Ettore Sottsass (1917–2007) was an Italian architect and designer of the late 20th century. His body of designs included furniture, jewellery, glass, lighting and office machine design. In 1981, Sottsass and an international group of young architects and designers, came together to form the Memphis Group. A night of drinking and listening to Bob Dylan’s ‘’Stuck Inside of Mobile With the Memphis Blues Again’’ gave the group its name. Memphis was launched with a collection of 40 pieces of furniture, ceramics, lighting, glass and textiles which featured fluorescent colors, slick surfaces, intentionally lop-sided shapes and squiggley laminate patterns. The group's colourful, ironic pieces were considerably different from his earlier, more strictly modernist work, and that was hailed as one of the most characteristic examples of Post-modernism in design and the arts.
Sottsass described Memphis in a 1986 Chicago Tribune article: "Memphis is like a very strong drug. You cannot take too much. I don't think anyone should put only Memphis around: It's like eating only cake."




Wednesday, May 5, 2010

A DEFINITION OF... CASUALNESS within FW 2010//11

cas-u-al-ness: noun (kaz̸h′o̵̅o̅ əl) freedom of constrain; careless grace; everyday...
Unquestionably casual is the right definition for these three total black outfits from Calvin Klein [left] Chloé [center] and Stella McCartney [right]. Sweaters and pants we do not see very often on the catwalk.



Saturday, May 1, 2010

INSPIRATION Grey Gardens 1975... CHLOé FW 2010//11

Edith Bouvier Beales...the mood, the colors... so 70ties
Grey Gardens is a 1975 documentary film by Albert Maysles and David Maysles. The film depicts the everyday lives of the two Edith Beales, a reclusive socialite mother and daughter of the same name who lived at Grey Gardens, a decrepit mansion at 3 West End Road in the wealthy Georgica Pond neighborhood of East Hampton. The film was screened at the 1976 Cannes Film Festival , but was not entered into the main competition. "Big Edie" Ewing Bouvier Beale and her daughter Edith "Little Edie" Bouvier Beale were the aunt and first cousin of Jacqueline Bouvier Kennedy Onassis.
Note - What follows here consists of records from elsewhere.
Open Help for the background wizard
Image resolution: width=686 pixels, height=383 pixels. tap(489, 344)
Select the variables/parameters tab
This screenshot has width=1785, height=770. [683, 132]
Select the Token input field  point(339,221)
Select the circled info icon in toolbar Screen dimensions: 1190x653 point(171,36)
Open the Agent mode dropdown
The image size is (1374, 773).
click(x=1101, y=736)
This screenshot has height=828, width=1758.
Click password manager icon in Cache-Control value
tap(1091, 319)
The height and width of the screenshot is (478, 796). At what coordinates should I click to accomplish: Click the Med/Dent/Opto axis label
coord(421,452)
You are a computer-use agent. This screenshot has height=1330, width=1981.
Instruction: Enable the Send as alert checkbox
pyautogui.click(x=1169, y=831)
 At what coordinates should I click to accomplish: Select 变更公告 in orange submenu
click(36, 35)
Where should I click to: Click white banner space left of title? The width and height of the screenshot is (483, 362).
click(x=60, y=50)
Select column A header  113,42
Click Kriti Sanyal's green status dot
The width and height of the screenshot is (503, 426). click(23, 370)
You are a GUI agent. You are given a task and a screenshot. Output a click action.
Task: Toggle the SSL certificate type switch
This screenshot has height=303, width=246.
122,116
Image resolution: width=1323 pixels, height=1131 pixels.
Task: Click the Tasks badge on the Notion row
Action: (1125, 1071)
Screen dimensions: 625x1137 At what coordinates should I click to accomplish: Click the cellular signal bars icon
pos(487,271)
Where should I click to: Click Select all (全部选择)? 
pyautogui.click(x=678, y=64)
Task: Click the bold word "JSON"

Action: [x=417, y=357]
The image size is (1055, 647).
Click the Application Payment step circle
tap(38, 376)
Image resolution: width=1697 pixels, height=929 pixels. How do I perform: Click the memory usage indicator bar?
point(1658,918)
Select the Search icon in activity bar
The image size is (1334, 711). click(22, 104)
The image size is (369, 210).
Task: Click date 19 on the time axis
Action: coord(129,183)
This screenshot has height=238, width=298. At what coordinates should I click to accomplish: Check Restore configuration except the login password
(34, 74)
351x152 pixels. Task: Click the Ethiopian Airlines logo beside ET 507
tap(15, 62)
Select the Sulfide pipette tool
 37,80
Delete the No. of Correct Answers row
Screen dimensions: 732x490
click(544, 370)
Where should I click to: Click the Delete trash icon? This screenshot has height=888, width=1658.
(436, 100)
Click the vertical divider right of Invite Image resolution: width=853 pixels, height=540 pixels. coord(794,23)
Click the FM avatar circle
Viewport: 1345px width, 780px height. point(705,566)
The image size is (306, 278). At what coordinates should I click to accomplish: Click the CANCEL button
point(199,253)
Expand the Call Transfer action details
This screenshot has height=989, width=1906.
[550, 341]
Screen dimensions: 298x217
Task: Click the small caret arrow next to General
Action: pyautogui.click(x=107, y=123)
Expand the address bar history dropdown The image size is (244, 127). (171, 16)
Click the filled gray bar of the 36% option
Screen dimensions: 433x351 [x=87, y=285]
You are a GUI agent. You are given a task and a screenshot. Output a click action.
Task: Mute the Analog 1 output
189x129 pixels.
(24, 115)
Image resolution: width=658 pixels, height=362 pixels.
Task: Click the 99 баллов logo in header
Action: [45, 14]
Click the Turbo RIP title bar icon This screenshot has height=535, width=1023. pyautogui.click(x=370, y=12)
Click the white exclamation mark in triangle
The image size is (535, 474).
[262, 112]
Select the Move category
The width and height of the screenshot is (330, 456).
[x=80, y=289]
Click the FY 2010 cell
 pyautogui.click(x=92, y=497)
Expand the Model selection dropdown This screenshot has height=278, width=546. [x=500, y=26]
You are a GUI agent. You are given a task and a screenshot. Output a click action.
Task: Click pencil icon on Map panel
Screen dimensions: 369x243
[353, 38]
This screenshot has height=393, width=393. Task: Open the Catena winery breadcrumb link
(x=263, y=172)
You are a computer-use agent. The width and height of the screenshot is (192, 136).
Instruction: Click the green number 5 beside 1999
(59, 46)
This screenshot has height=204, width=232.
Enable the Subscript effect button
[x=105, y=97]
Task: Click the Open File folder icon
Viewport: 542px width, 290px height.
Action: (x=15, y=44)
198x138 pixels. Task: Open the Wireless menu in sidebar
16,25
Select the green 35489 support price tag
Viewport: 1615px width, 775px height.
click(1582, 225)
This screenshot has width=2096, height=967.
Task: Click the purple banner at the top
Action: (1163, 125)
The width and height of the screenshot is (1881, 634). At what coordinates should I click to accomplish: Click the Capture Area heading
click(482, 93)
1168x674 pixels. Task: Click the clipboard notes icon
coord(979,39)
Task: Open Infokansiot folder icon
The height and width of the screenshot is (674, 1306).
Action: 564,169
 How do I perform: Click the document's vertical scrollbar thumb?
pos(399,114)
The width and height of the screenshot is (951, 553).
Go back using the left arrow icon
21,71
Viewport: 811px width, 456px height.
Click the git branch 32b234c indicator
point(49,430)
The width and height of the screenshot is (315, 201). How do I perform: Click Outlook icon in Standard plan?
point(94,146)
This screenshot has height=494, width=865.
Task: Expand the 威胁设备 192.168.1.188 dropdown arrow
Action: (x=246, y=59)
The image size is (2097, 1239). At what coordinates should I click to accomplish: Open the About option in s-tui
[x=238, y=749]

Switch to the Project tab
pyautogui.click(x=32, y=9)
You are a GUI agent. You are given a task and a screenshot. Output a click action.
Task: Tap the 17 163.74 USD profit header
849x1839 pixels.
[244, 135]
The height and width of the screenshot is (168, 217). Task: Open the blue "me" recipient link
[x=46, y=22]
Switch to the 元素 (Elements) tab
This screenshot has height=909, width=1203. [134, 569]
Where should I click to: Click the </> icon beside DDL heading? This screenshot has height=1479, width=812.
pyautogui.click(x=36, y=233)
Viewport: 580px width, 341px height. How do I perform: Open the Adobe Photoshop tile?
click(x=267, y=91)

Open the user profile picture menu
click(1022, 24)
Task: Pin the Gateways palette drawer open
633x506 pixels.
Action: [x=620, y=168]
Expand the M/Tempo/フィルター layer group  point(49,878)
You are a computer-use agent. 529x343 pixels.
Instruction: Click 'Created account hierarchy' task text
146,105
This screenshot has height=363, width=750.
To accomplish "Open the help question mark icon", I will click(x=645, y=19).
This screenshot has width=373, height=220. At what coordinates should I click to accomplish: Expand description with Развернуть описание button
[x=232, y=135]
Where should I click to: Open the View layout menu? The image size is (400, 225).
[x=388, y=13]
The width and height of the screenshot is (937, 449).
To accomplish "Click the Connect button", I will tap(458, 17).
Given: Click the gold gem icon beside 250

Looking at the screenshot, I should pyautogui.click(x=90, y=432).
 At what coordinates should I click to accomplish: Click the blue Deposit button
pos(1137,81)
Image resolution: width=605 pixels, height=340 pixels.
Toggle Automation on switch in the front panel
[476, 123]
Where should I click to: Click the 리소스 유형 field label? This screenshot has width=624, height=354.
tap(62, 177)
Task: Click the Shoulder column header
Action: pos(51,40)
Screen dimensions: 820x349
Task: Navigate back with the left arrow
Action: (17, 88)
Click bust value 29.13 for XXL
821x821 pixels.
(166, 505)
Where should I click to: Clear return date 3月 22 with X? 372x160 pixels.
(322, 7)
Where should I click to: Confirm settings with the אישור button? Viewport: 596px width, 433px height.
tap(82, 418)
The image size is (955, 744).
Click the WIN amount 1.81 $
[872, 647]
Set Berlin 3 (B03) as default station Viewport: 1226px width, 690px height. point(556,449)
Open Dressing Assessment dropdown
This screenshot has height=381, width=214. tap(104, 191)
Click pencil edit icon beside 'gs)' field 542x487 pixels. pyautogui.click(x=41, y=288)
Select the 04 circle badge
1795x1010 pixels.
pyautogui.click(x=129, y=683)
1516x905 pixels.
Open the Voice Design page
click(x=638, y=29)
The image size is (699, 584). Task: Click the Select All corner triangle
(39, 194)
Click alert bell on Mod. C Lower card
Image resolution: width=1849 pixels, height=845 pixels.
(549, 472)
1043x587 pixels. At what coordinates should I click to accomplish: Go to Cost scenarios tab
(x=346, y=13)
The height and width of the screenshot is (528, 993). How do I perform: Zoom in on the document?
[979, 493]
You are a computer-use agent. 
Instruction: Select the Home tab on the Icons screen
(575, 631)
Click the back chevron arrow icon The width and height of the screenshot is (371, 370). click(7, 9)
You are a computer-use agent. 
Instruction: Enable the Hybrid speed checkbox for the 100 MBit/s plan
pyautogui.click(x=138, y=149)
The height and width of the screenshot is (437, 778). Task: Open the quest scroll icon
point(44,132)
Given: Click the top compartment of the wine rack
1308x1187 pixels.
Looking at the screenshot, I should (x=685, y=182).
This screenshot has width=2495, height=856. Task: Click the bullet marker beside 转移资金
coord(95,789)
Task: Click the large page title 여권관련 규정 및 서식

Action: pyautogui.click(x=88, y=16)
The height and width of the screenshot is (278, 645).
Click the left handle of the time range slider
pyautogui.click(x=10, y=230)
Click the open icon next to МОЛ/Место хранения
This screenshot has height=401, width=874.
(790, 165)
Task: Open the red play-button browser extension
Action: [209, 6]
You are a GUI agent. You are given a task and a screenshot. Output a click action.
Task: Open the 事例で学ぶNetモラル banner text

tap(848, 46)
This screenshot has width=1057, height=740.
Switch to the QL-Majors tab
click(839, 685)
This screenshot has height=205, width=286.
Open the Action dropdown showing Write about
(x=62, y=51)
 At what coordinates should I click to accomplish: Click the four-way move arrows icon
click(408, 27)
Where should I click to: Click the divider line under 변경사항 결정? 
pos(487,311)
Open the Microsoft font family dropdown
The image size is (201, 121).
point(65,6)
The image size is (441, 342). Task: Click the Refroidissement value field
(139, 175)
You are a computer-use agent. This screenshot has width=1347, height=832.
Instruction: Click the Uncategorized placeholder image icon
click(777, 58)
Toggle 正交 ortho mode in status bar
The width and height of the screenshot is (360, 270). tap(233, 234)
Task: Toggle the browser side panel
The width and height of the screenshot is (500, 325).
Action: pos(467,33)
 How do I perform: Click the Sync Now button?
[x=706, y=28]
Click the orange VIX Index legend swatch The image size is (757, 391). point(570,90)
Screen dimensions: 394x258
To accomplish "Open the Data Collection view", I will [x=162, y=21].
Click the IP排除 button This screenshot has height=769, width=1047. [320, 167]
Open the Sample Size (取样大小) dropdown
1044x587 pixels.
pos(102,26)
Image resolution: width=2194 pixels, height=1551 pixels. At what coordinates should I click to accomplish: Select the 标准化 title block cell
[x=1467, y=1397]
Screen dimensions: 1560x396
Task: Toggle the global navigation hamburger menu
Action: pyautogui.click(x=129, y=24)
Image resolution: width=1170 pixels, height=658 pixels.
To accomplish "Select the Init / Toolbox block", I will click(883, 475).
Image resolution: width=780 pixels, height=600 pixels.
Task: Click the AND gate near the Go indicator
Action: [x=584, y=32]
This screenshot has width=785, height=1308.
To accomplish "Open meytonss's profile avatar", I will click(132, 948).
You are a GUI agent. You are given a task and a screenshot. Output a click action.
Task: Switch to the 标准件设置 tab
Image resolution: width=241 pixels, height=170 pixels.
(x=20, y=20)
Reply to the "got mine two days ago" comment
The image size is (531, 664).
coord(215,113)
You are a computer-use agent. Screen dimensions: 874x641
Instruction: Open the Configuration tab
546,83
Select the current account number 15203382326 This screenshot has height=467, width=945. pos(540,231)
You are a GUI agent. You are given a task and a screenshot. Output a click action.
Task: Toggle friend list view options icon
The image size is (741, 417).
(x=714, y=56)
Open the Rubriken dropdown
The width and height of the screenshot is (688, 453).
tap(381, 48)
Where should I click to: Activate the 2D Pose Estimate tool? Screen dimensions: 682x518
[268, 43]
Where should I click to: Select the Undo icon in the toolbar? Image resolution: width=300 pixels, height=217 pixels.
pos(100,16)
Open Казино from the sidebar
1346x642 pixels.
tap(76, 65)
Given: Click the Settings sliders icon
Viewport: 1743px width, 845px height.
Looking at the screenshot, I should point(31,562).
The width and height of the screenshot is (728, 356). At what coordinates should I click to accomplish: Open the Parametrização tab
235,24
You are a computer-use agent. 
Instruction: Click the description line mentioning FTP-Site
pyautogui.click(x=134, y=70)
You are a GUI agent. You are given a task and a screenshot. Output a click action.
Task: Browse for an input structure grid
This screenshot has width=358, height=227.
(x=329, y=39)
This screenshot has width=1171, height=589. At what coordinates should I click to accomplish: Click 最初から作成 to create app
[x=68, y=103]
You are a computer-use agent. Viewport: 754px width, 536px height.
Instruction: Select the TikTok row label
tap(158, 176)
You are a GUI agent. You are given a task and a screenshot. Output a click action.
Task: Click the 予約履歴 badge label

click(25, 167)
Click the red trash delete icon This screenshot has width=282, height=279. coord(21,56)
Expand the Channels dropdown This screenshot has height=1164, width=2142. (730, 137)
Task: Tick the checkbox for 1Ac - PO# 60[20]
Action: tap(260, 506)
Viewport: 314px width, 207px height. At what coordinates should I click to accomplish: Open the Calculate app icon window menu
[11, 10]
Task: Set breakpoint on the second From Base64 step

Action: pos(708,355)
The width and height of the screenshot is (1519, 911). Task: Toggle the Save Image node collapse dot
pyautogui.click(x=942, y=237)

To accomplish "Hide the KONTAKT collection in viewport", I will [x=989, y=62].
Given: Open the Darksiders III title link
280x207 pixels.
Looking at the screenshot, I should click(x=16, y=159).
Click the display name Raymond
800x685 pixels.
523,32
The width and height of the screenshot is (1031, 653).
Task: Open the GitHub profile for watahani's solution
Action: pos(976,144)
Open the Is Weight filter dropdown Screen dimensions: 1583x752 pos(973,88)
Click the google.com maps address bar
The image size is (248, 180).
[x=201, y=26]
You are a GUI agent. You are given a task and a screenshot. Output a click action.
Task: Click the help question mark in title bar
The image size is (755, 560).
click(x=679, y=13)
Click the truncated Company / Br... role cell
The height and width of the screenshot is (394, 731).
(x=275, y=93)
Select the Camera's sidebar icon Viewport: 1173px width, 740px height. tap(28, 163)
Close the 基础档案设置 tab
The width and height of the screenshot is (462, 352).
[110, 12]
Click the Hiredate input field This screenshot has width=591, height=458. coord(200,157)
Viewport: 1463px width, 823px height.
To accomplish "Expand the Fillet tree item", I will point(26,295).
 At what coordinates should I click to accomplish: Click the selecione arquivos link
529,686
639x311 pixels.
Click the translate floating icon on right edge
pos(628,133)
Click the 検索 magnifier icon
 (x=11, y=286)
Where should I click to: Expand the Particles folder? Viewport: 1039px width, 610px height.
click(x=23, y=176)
The two women lived together at Grey Gardens for decades with limited funds, resulting in squalor and almost total isolation. In the fall of 1971 and throughout 1972, their living conditions—their house was infested by fleas, inhabited by numerous cats and raccoons, deprived of running water, and filled with garbage and decay—were exposed as the result of an article in the National Enquirer and a cover story in New York Magazine after a series of inspections by the Suffolk County Health Department. With the Beale women facing eviction and the razing of their home, in the summer of 1972 Jacqueline Onassis and her sister Lee Radziwill provided the necessary funds to stabilize and repair the dilapidated house so that it would meet Village codes.
Albert and David Maysles became interested in their story and received permission to film a documentary about the women, which was released in 1976 to wide critical acclaim. Their direct cinema technique left the women to tell their own stories.